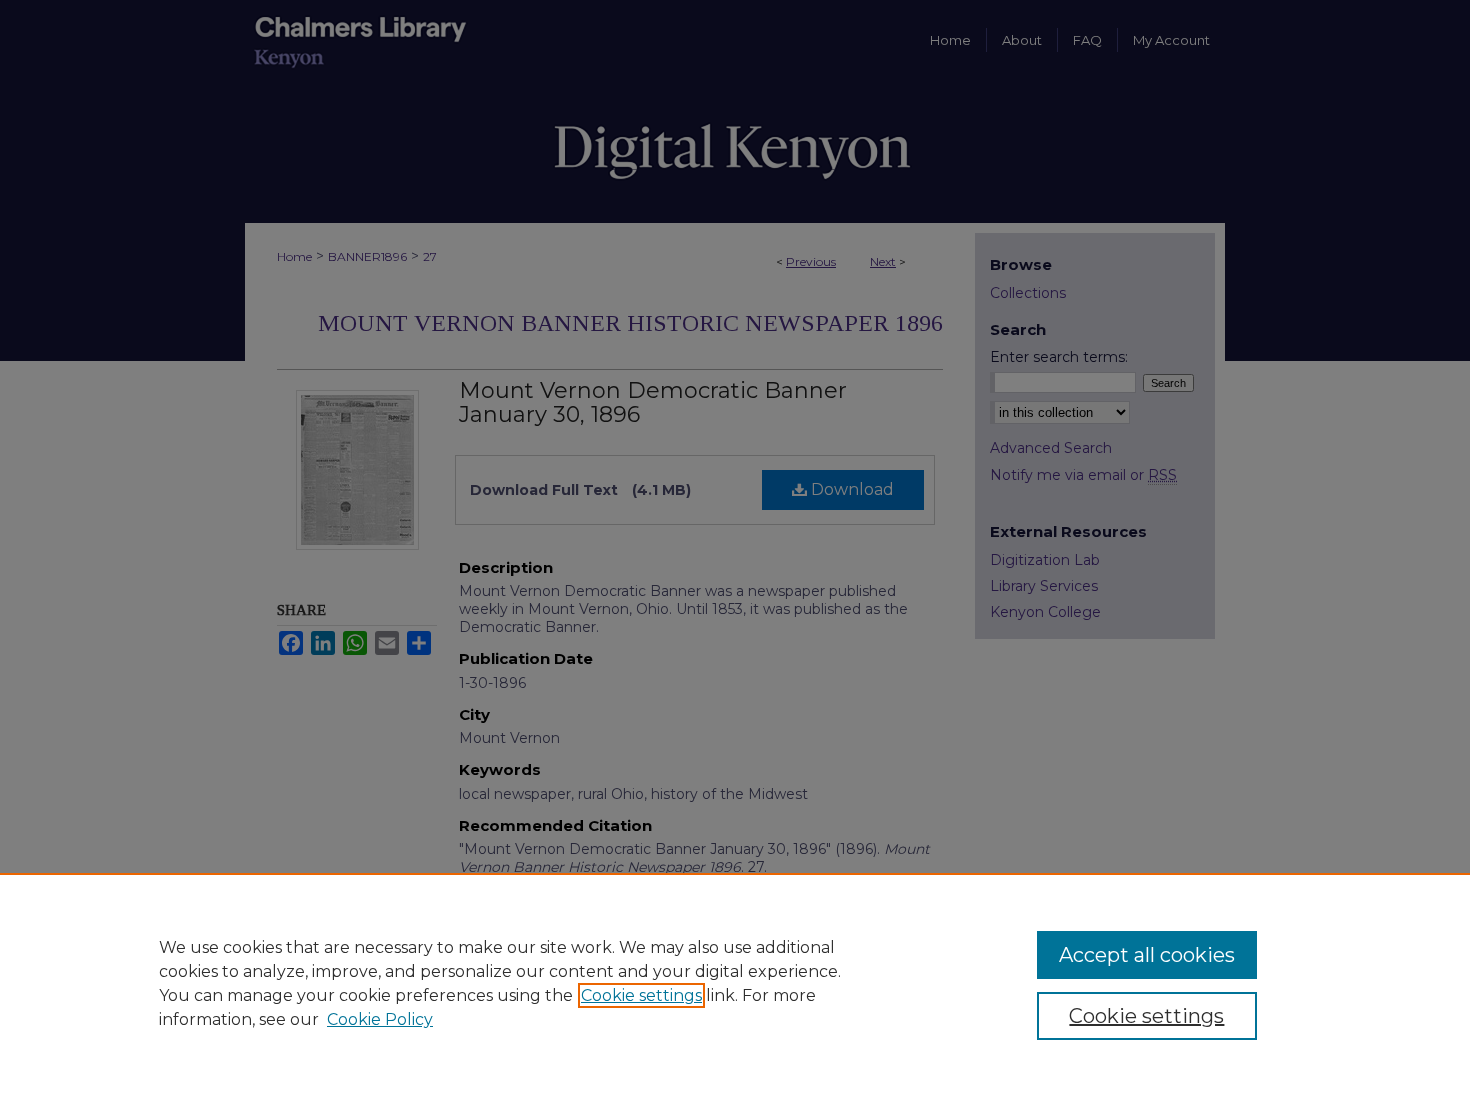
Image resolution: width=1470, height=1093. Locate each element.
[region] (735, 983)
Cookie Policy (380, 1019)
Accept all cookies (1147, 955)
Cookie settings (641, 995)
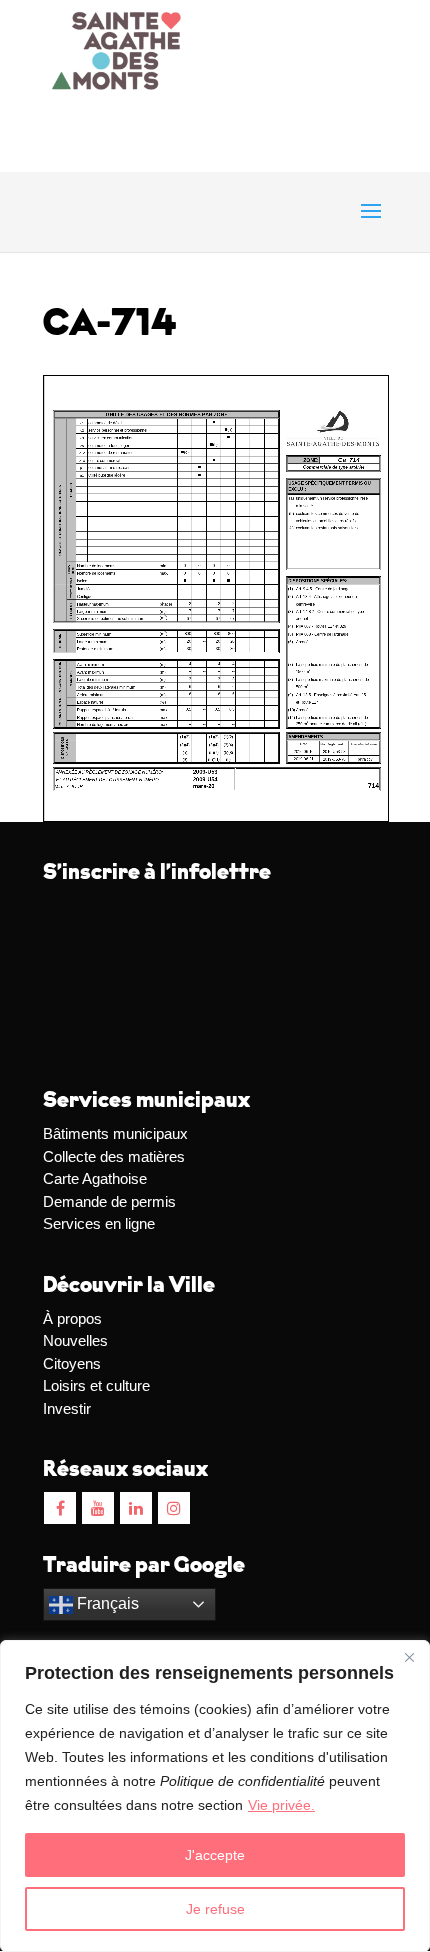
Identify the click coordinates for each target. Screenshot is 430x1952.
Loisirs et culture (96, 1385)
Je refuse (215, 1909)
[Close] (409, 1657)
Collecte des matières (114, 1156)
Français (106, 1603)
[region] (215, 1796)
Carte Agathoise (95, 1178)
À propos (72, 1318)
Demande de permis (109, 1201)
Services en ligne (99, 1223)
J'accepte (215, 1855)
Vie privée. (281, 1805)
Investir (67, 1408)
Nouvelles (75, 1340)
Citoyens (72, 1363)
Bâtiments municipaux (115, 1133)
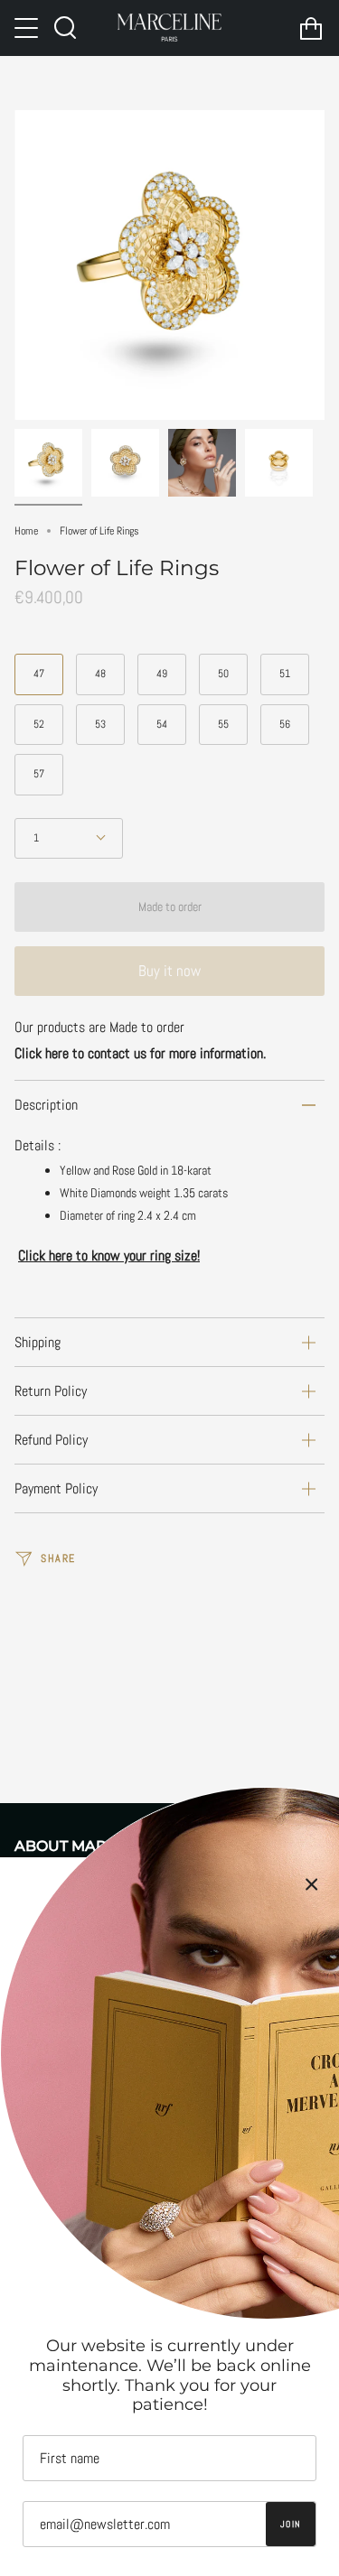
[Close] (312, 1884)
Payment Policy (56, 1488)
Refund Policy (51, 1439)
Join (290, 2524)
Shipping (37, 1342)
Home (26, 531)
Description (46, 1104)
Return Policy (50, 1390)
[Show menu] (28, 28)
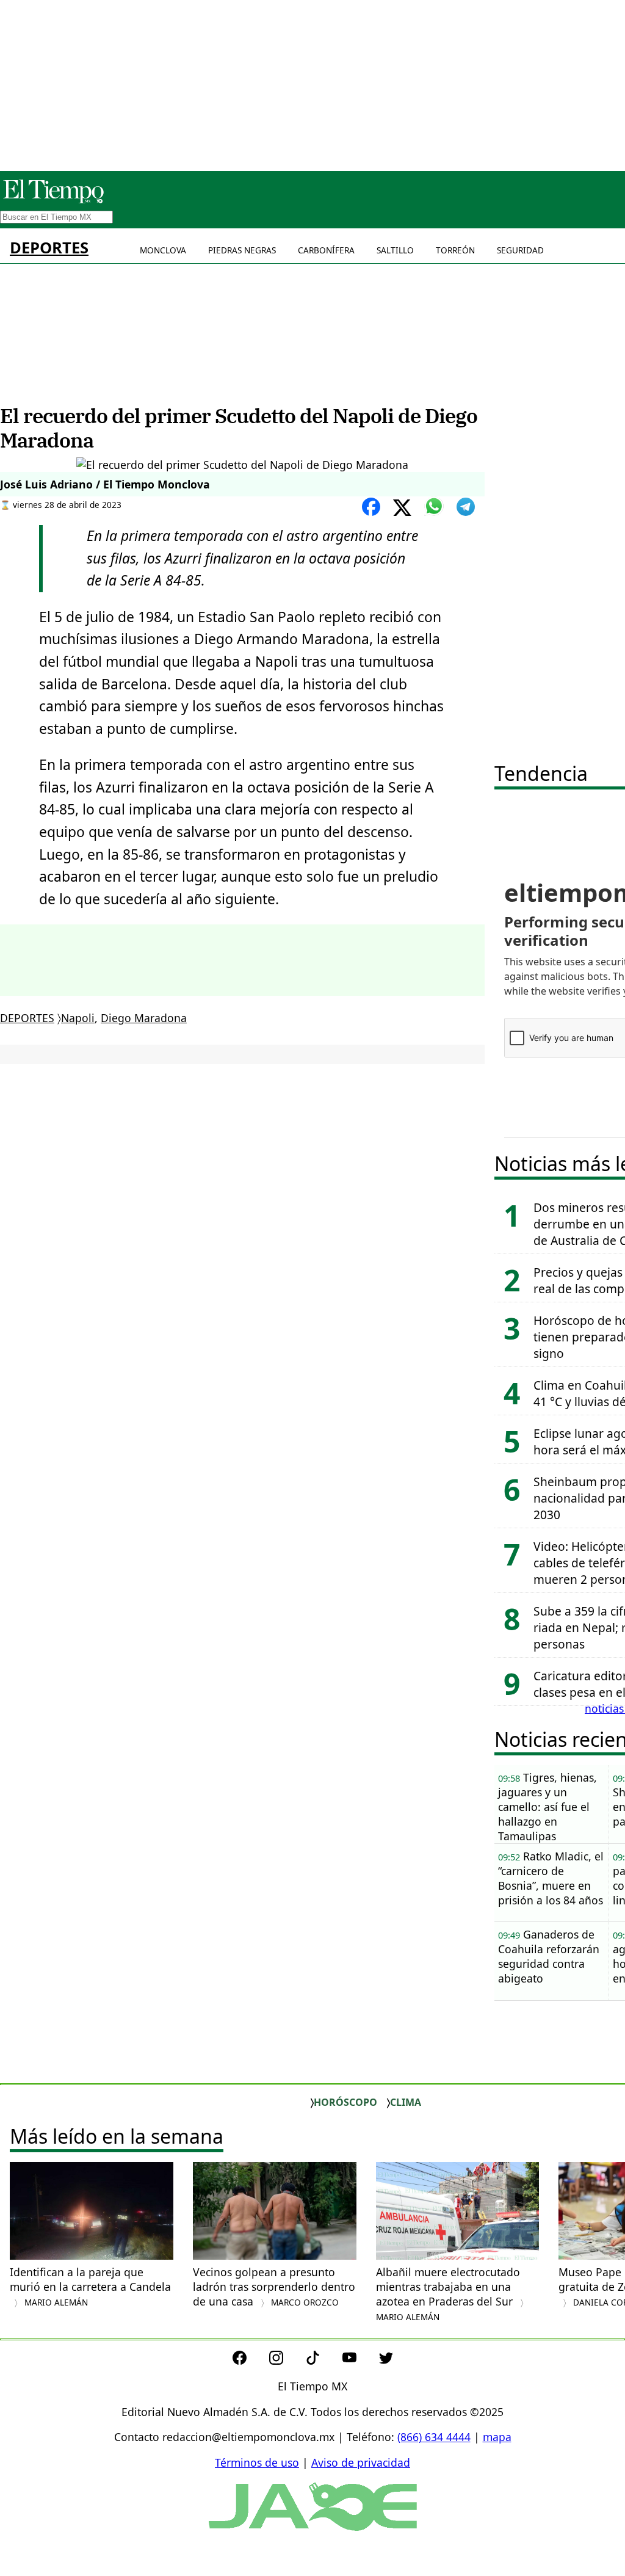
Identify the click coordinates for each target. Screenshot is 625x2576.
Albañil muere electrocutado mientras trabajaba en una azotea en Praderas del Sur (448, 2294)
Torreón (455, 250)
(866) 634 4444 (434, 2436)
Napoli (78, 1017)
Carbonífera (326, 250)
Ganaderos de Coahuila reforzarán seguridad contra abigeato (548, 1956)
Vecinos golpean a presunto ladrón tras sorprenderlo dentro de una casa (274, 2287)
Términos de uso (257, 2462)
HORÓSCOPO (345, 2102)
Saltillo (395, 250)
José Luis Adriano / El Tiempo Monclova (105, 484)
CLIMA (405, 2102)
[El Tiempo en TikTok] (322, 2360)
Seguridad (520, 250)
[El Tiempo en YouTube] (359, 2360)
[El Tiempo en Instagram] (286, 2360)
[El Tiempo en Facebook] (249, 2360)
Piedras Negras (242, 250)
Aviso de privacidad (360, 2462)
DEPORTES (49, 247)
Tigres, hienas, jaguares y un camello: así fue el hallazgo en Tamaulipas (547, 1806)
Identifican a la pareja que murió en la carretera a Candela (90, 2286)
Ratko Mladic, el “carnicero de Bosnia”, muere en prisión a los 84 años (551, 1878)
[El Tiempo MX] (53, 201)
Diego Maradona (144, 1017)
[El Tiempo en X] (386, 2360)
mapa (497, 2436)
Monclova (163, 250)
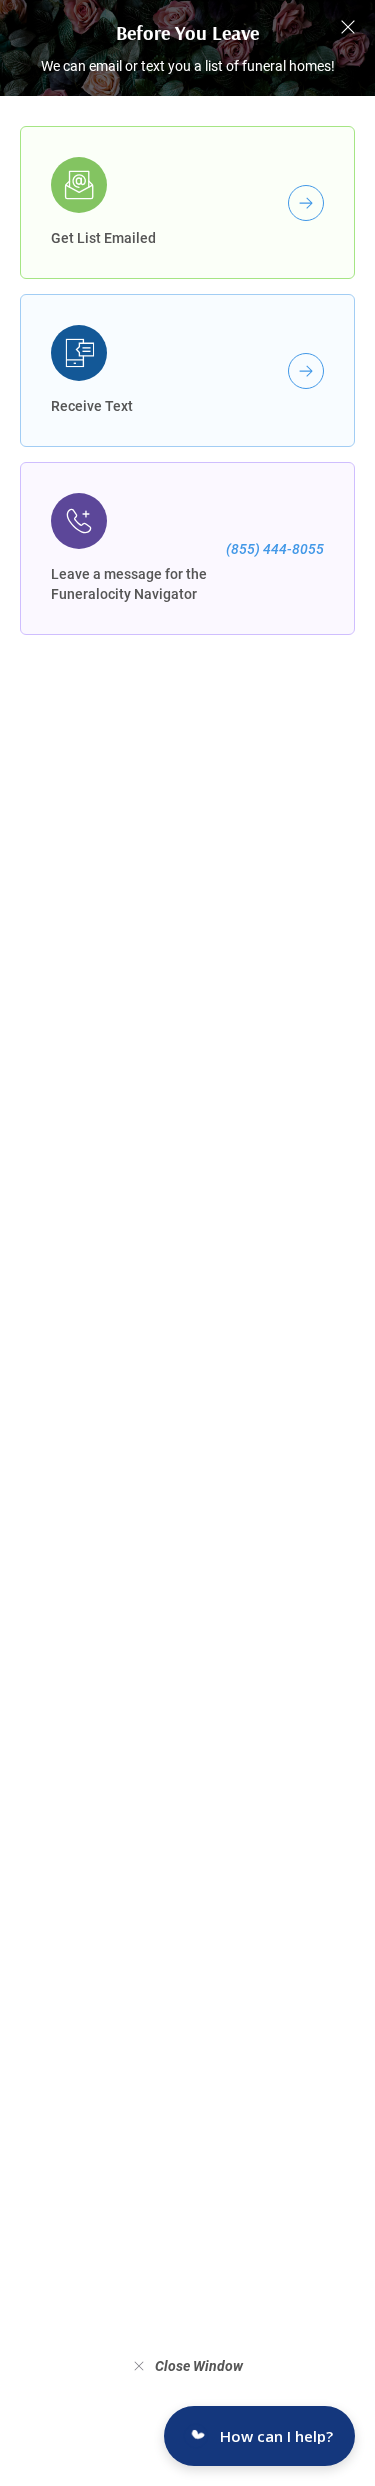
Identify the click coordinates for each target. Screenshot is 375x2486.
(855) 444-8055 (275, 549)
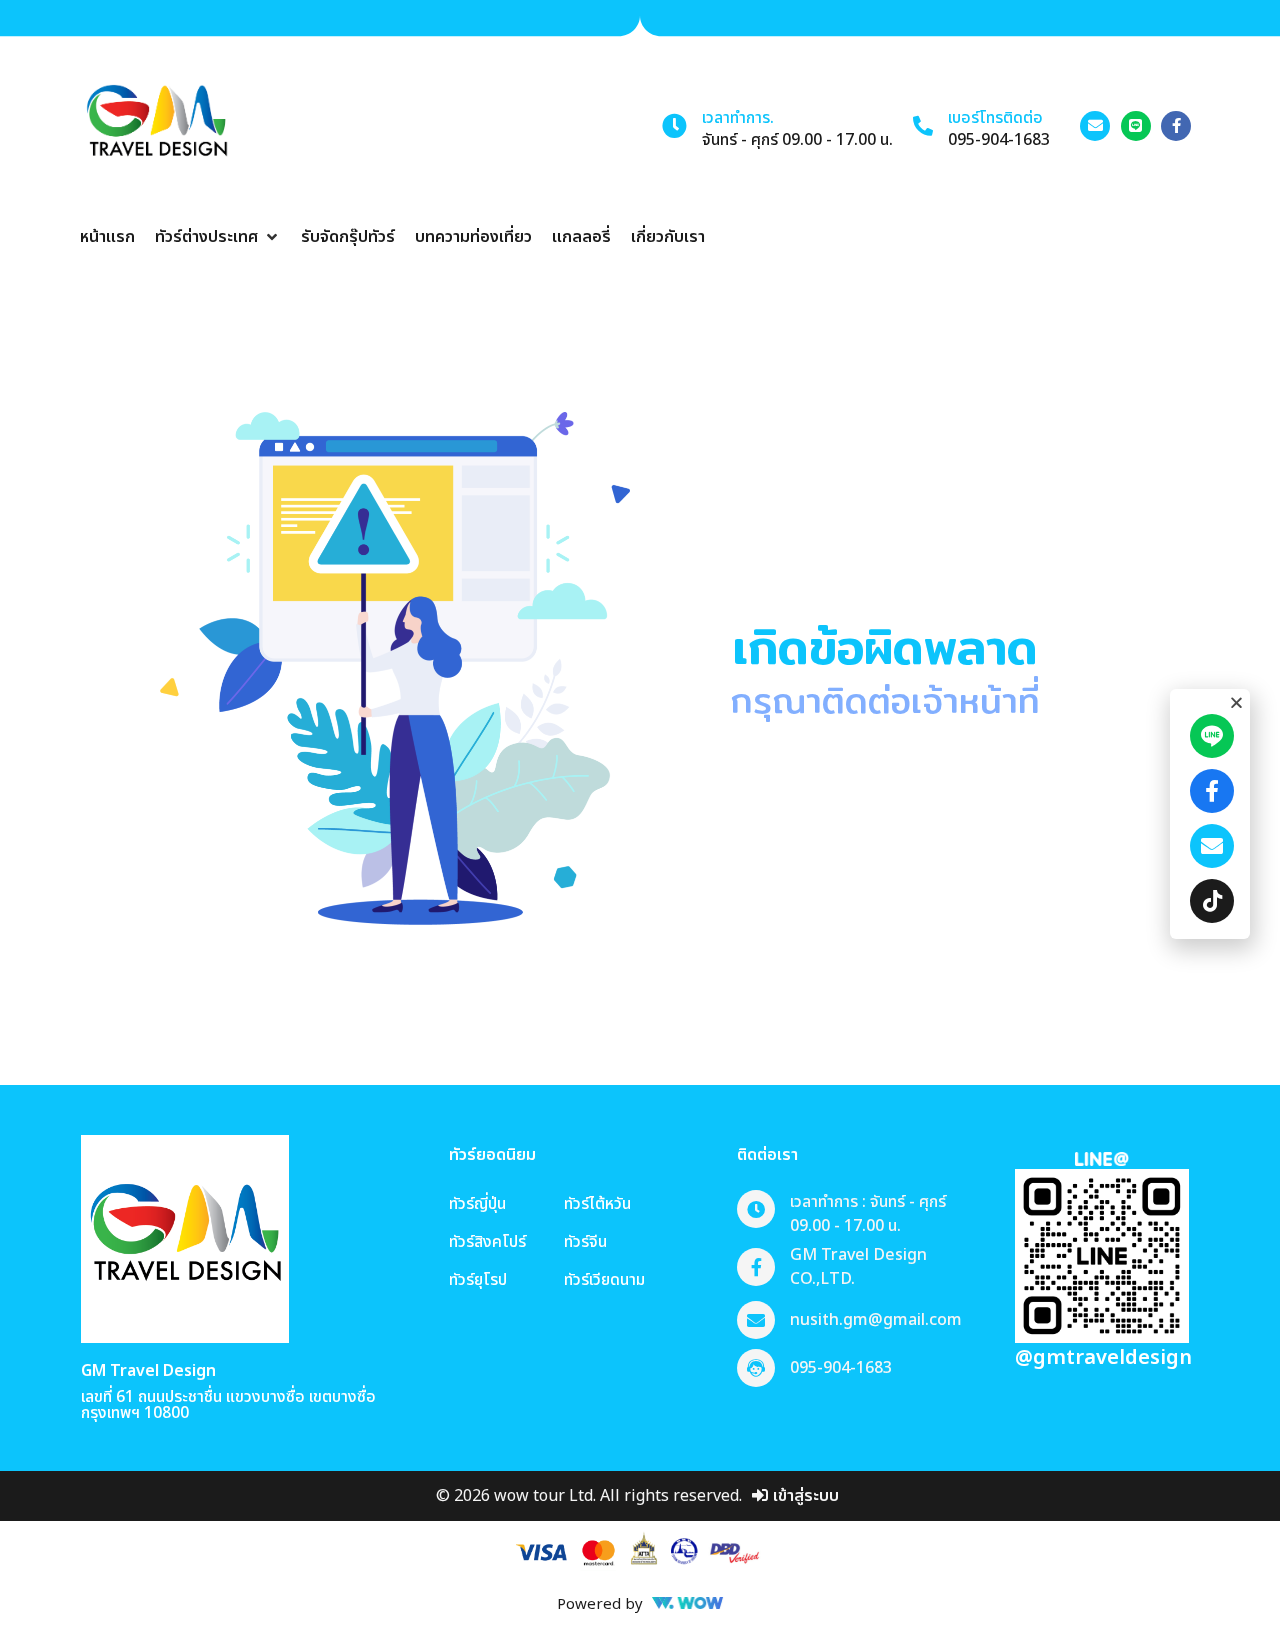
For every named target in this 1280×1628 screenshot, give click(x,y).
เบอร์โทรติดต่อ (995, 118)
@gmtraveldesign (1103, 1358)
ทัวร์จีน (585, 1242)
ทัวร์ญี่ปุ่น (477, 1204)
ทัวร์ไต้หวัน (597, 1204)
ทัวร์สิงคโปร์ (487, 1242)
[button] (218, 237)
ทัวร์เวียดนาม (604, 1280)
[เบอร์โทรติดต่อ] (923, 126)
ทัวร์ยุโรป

·····

**PROBLEM**
Each of the lines from the one that contains "ทัวร์ญี่ปุ่น (477, 1204)" through the last line of the data needs to be repeated exactly, with no others.

**SOLUTION FOR THIS PROBLEM**
ทัวร์ญี่ปุ่น (477, 1204)
ทัวร์ไต้หวัน (597, 1204)
ทัวร์สิงคโปร์ (487, 1242)
[button] (218, 237)
ทัวร์เวียดนาม (604, 1280)
[เบอร์โทรติดต่อ] (923, 126)
ทัวร์ยุโรป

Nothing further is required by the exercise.